Using an initiation-promotion rat model, we have previously shown that the alkalizing salt KHCO₃ is a strong and the neutral salt KCl a weak promoter of urinary bladder carcinogenesis. We have now studied the effects of these salts on rat urinary bladder epithelium without prior exposure to a bladder tumour initiator. In four studies ranging in duration from 4 to 130 weeks, (equimolar) amounts of K⁺ were administered in the diet to male and female rats (85 rats/sex/ group) as KHCO3 or KCl.

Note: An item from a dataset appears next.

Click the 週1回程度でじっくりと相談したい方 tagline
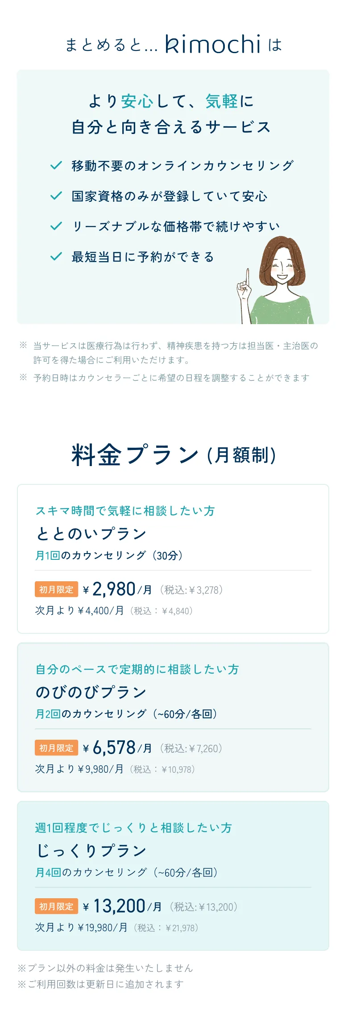The width and height of the screenshot is (348, 1025). coord(133,828)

Comparable increases in urinary volume and potassium levels were found with both KHCO₃ and KCl, but only KHCO₃ induced an elevated urinary pH. The feeding of KHCO₃ resulted in simple epithelial hyper-plasia and, after prolonged administration, in papillary/ nodular hyperplasia, papillomas and transitional cell carcinomas of the urinary bladder. With KCl, only a slight increase in proliferative urothelial lesions was found; one male showed papillary hyperplasia and one female exhibited nodular hyperplasia and a papilloma. Our results allow the conclusion that KHCO₃, a strong promoter of bladder carcinogenesis, is capable of inducing urinary bladder cancer in rats without prior application of an initiator, whereas KCl, a weak tumour promoter, induced only a few (pre)neoplastic lesions.